J’avoue que, moi aussi, il m’arrive souvent de me demander pourquoi je n’arrêterais pas d’en parler, tellement la parole tend à devenir inutilement répétitive, et tellement le cours, parfois absurde, des événements pousse à dire la chose et son contraire presque, du fait des renversements des situations. Mais, moi aussi, je me retrouve à parler politique, un peu malgré moi, ne sachant si c’est par un besoin personnel ou par le sentiment d’une nécessité collective. De fait donc, on peut fuir la politique, mais on ne saurait échapper au politique.
Pourquoi donc fuir son destin politique et renoncer à son droit et à son devoir non seulement de s’y intéresser, mais également d’en parler à chaque fois que c’est possible, voire même de s’y impliquer de la façon jugée convenable ? Il resterait cependant à trouver le meilleur moyen d’en parler, pour mieux communiquer, ou d’y agir rationnellement et constructivement. Disons-le d’emblée : communiquer ne consiste pas à embellir son discours de tous les processus oratoires et rhétoriques afin de convaincre l’autre de son opinion, ce qui serait une autre forme de dictature ; communiquer, c’est échanger des avis et des idées pour se corriger l’un l’autre et pour avancer ensemble. C’est pourquoi tous les dialogues qu’on nous expose ou qu’on nous propose, depuis un certain temps déjà, ne sont que de la poudre aux yeux ; et c’est pourquoi j’ai toujours appelé, depuis une décennie au moins, à revenir au concept de conversation, dans son sens premier, cette intercommunication horizontale où le droit de participation de chacun est garanti dans tout le respect dû à sa personne et à son propos.
Malheureusement, le paysage politique et le paysage médiatique tunisiens tendent à devenir, ou ils sont déjà, une scène pernicieusement montée pour la cacophonie, pour l’insulte et la diffamation de n’importe qui, par n’importe qui, parfois sans intérêt évident, de façon presque gratuite (à moins de soupçonner des dessous de table), juste pour ce plaisir maniaque de s’imposer en spectacle. Les réseaux sociaux sont alors, dans cette logique, des espaces et des moyens faciles pour faire régner cette façon d’être et de prétendre « comme-uniquer », car chacun se croyant « unique » dans son intelligence et dans son éloquence.
Tunisiens de tous les bords, il est temps de converser pour ne pas voir sombrer le navire qui nous contient tous sans discrimination.

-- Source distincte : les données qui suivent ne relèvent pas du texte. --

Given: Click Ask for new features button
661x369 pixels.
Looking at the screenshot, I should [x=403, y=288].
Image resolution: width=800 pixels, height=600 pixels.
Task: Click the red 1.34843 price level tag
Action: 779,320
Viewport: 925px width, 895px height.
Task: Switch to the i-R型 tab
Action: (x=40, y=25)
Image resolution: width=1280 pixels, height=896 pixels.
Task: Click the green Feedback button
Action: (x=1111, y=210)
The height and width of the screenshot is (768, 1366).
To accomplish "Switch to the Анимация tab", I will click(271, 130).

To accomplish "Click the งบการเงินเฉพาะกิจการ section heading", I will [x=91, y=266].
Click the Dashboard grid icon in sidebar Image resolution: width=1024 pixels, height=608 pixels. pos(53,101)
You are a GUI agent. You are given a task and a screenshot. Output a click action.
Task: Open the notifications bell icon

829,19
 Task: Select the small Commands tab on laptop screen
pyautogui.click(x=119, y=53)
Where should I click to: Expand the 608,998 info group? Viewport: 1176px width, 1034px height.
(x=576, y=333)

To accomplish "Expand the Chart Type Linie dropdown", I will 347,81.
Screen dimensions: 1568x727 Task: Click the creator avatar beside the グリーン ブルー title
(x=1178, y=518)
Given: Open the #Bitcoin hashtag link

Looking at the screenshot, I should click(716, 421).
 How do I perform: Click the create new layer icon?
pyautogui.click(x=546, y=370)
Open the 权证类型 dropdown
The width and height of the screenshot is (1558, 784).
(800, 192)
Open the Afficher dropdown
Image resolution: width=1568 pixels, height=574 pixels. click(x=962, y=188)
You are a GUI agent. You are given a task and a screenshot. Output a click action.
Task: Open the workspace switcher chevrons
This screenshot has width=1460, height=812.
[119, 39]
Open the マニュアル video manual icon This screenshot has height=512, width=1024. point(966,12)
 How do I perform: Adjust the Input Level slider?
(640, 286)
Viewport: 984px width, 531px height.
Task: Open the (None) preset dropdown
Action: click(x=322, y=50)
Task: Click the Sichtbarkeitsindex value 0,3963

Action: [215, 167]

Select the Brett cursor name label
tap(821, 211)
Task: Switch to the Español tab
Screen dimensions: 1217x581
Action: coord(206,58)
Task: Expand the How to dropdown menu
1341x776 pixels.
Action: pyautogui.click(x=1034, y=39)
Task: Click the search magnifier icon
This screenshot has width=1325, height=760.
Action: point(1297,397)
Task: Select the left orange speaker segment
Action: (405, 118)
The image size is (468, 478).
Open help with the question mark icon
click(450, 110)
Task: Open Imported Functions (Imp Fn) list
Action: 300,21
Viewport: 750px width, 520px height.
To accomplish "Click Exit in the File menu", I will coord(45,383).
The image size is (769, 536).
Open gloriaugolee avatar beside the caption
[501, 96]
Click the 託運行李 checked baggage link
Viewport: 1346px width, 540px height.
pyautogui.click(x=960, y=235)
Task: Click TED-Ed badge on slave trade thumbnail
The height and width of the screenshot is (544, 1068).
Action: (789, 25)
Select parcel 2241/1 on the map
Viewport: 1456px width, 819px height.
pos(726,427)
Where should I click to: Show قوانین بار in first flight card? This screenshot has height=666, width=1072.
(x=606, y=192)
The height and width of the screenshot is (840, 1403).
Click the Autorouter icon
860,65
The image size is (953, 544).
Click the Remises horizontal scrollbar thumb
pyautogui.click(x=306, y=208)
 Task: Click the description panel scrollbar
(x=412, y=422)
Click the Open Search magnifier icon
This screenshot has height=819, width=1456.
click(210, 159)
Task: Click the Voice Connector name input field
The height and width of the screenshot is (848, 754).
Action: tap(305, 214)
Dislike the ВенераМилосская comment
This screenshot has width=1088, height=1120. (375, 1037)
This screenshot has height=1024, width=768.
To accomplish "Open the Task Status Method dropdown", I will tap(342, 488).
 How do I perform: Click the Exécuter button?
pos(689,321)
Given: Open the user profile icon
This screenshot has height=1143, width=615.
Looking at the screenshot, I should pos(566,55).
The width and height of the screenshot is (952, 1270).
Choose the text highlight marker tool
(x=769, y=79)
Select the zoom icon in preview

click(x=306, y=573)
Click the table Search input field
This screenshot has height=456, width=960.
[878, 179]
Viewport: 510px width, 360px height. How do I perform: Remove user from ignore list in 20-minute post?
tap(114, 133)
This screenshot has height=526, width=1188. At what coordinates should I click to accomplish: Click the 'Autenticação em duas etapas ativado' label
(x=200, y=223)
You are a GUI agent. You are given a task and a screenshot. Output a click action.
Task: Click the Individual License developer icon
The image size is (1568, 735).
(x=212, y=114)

Comme les partis politiques, en tout cas ceux qui sont les plus visibles sans pour autant être crédibles, il est sans doute temps d’appeler à une mobilisation de la société civile, surtout son tissu associatif, afin qu’un débat serein, presque désidéologisé, s’instaure en tant culture pour convenir des grandes questions de l’instant présent, ainsi que des objectifs les plus urgent, pour fixer aussi des règles éthiques à même de conduire ces questions vers les issues les plus favorables pour la communauté citoyenne.